There are a number of media personalities who define an era. Those of us in Generation X grew up with a few TV networks and a relative conformity in popular culture until the late 1980s. This led to a few names being instantly recognizable, even if they were originally marketed to our parents and not to us. This was, after all, before the rise of child-centered life in America, when we were expected to be seen and not heard and did not get a veto over things in the home. It seems the icons of the Boomer generation are almost all gone now, and so the comfortable feeling of Gen X childhood memories are tainted as well.
My mother has always been a reader, and the books I read when I was a kid (at least between library visits) were frequently hers. Thus, I became a fan of Erma Bombeck, one of the great humorists of the 1970s and 1980s, who could be considered a precursor to the “mommy blogger” phenomenon of today. Erma died far too young in 1996, but I still remember the cover art for “The Grass is Always Greener Over the Septic Tank.”

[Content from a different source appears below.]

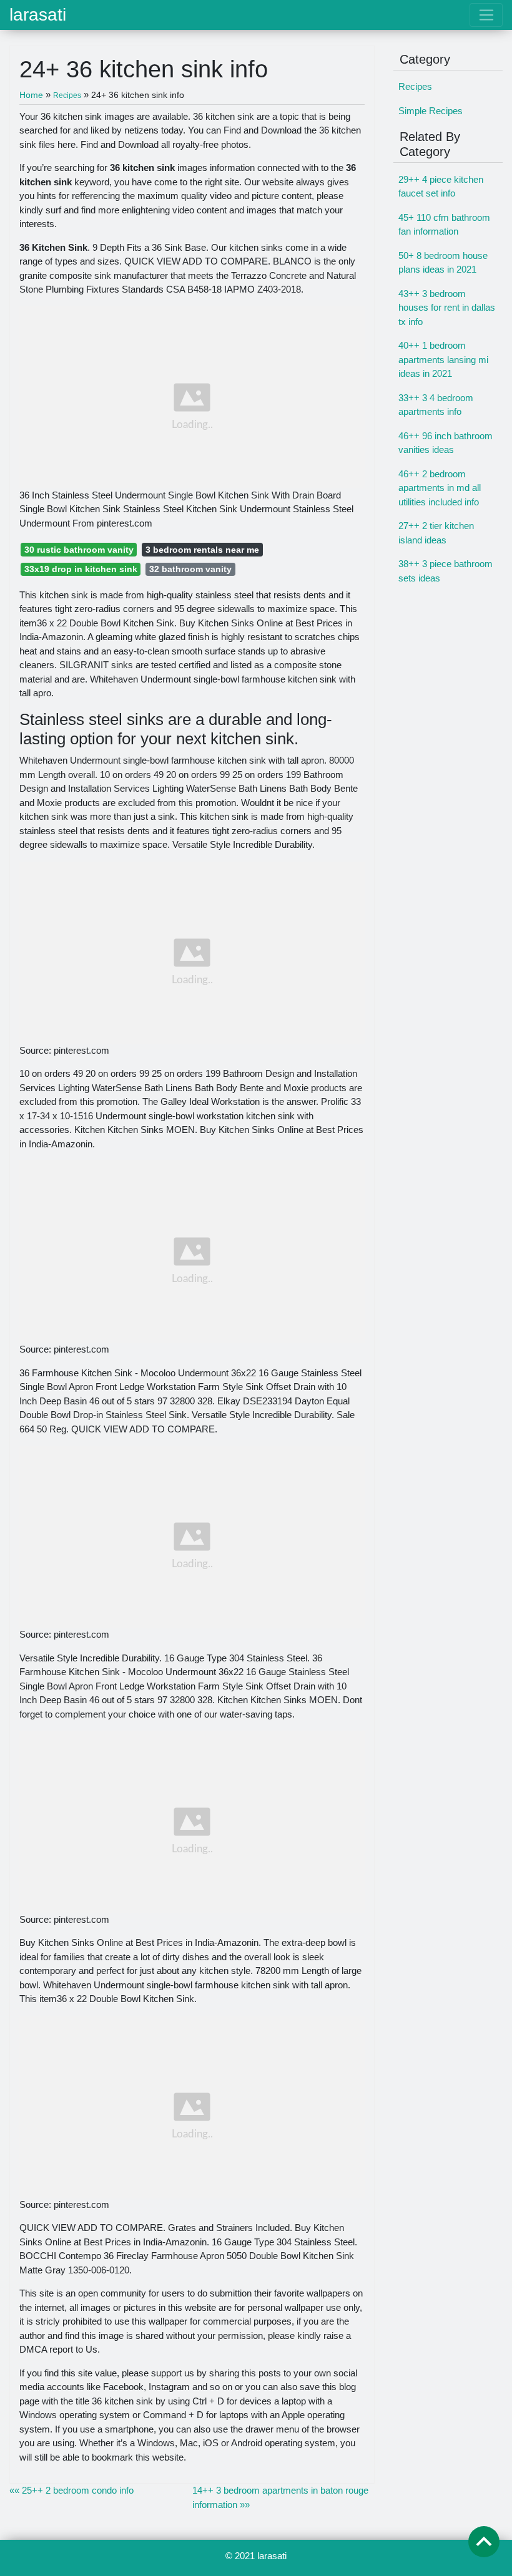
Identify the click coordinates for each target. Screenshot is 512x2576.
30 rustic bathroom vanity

In the days of the Fairness Doctrine, talk radio was not nearly as pervasive and fragmented as it is today. One voice that everyone knew was Paul Harvey. When I attended a broadcast journalism class in the early 1980s, we put together a television news and commentary show. I chose to use the persona of Saul Garvey, which I thought was clever at the time. Paul Harvey died in 2001. And that’s the rest of the story.
We didn’t always have cameras following our every move in public, and we certainly didn’t have YouTube to share our private moments of embarrassment or inadvertent comedy. From 1948 until 1993, we got our dose of schadenfreude from Allen Funt and “Candid Camera.” Rarely mean-spirited, the pranks were hilarious and rather obvious to our older, jaded eyes today. Allen Funt died in 1999. I like to think he was smiling, and in on the joke.
This week, another of the great figures of the latter half of the 20th Century left us. Abigail van Buren was the woman everyone looked to for advice from 1956 until 2002. With wit and empathy, she made us all feel that she could be trusted with any secrets. Pauline Phillips died in 2013. Sadly, she was suffering from Alzheimer’s and was unlikely to be very much like her old self, but we can remember her wit, and her daughter continues the column with some inherited awesomeness.
I don’t think the younger generations will ever know the monolithic nature of popular culture we lived with before 100 channels of television and high-speed internet came along. We have so many more choices today than we did twenty years ago, not to mention the dark ages of the 1970s. Choices are great, and I love the options we have today. But, will there ever again be someone who is going to be remembered as such a pervasive part of everyday life as Dear Abby?